## INFORMATION SUPPLIED
* BEGIN *
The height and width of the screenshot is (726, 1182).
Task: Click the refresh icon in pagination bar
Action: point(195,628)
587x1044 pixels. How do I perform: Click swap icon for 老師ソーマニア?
* END *
* BEGIN *
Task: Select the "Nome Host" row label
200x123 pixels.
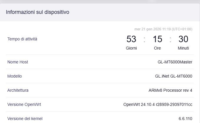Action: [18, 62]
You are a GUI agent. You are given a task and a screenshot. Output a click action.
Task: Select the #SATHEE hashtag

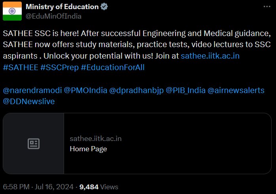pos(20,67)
* END *
## TO DO
Can you pull out every line above that contains the word "pixels"?

## FULL OUTPUT
587x1044 pixels. How do I perform: Click swap icon for 老師ソーマニア?
200x123 pixels.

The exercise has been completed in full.